What is being asked: Reproduce the items below word for word, leaving out the pictures.

Entries shown:
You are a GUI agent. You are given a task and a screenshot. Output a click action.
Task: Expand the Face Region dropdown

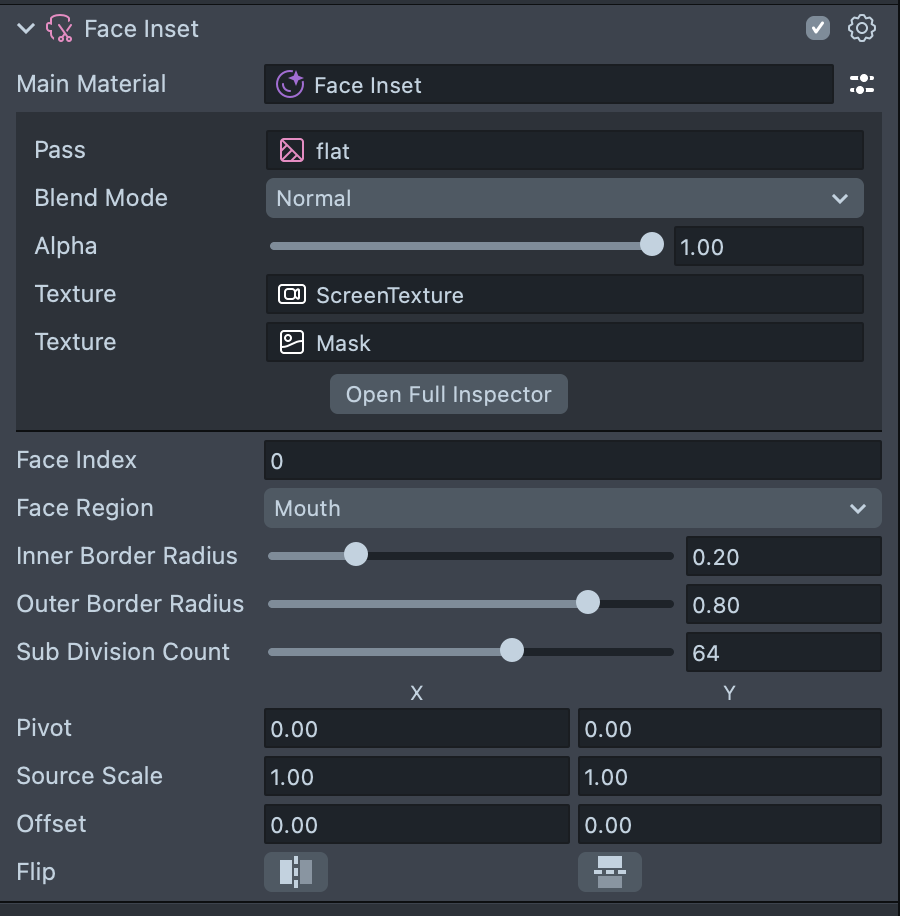coord(572,508)
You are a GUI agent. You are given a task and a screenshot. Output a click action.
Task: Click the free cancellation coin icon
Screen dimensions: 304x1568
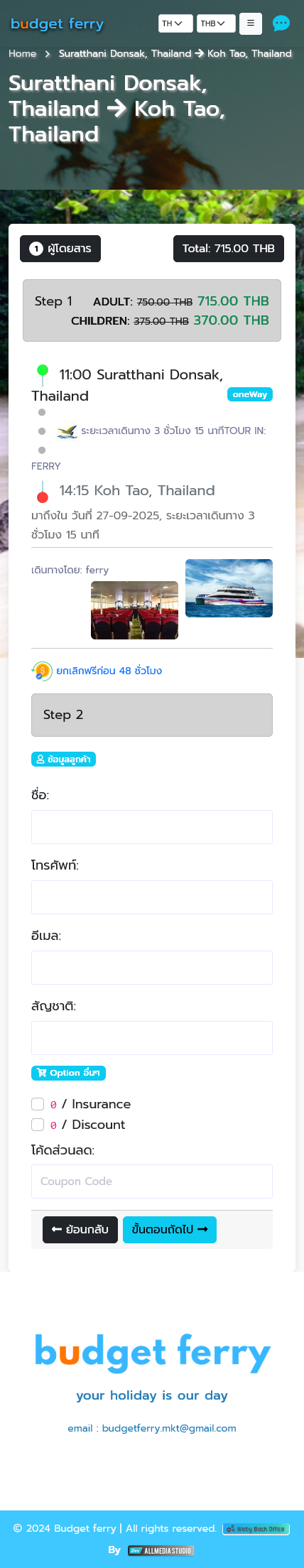[42, 671]
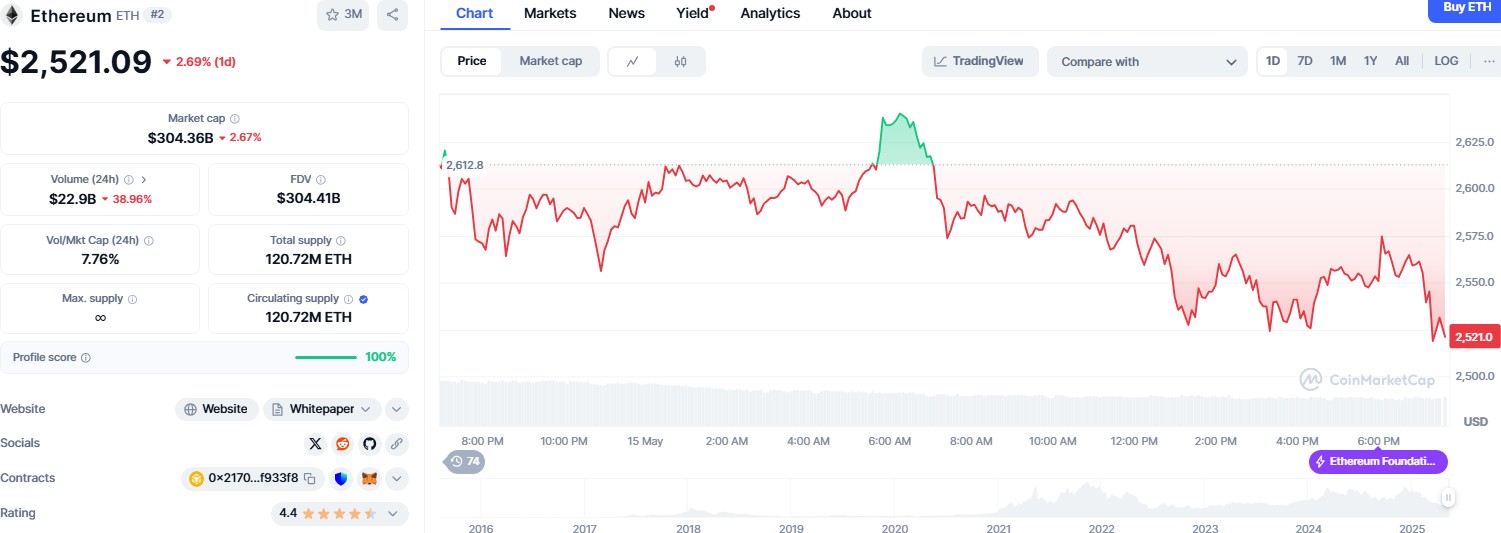The height and width of the screenshot is (533, 1501).
Task: Switch to candlestick chart view
Action: 681,61
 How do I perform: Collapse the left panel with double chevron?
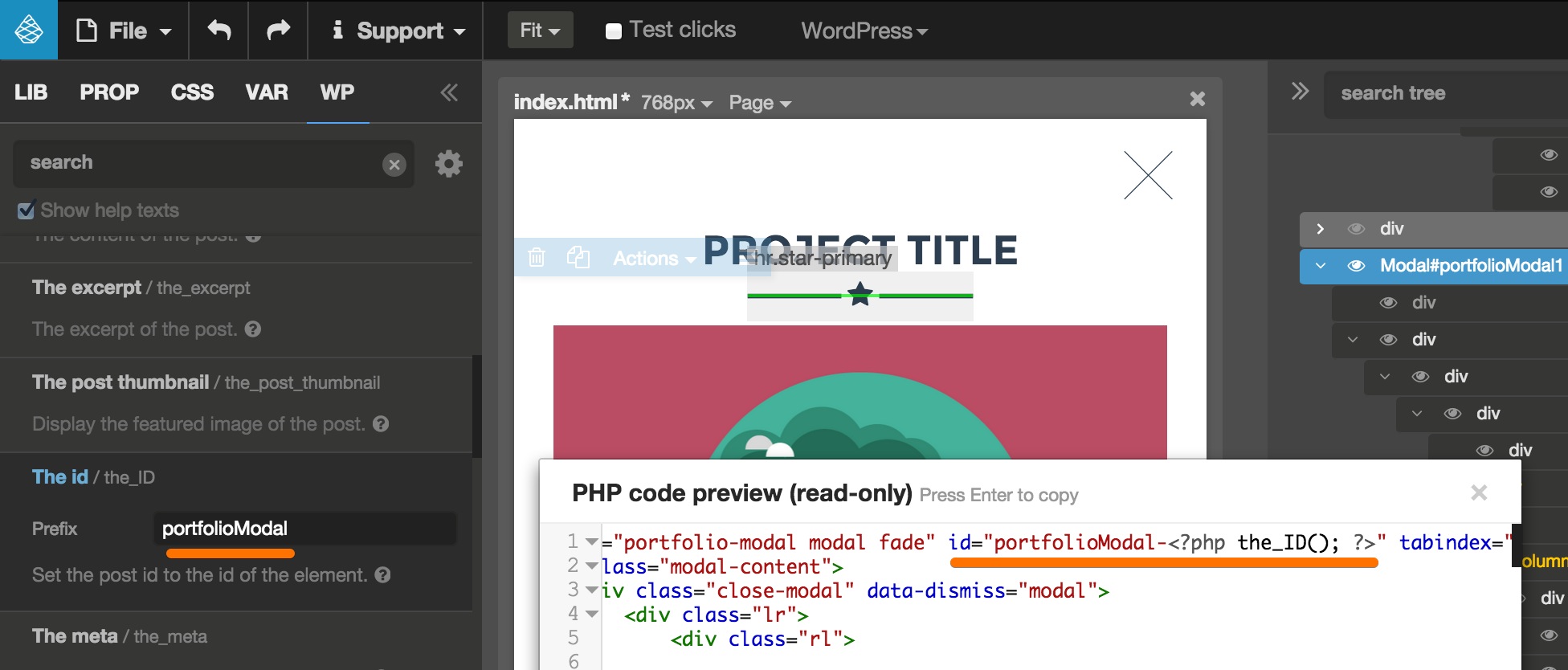449,92
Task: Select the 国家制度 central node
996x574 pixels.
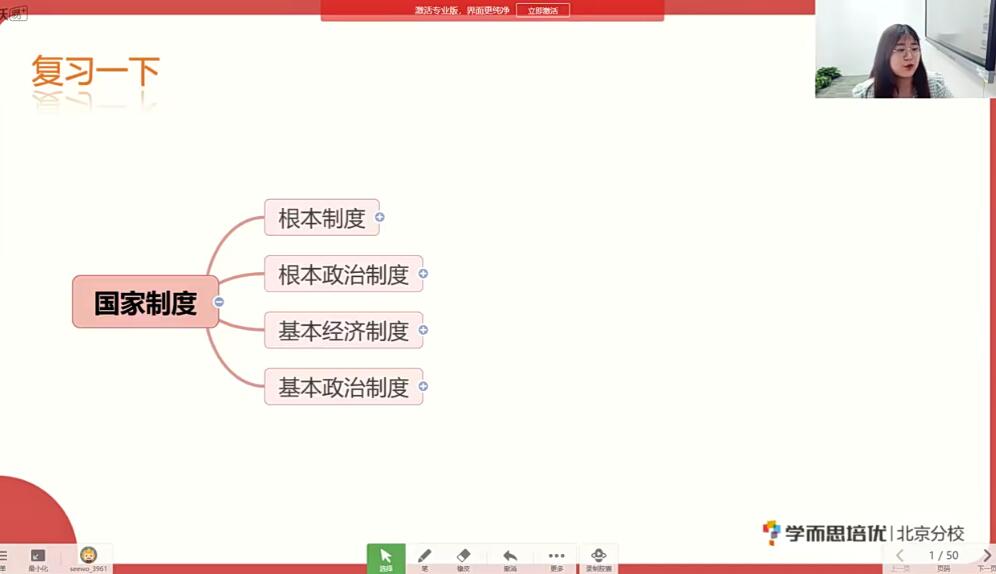Action: coord(145,302)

Exercise answer:
You are a GUI agent. You are given a task and a screenshot. Output a click action.
Task: Expand the Face Region dropdown

coord(572,508)
You are a GUI agent. You are given a task and a screenshot. Output a click action.
Task: Click the free cancellation coin icon
Screen dimensions: 304x1568
[42, 671]
The height and width of the screenshot is (533, 1501).
Task: Switch to candlestick chart view
Action: 681,61
 How do I perform: Collapse the left panel with double chevron?
449,92
Task: Select the 国家制度 central node
996x574 pixels.
Action: coord(145,302)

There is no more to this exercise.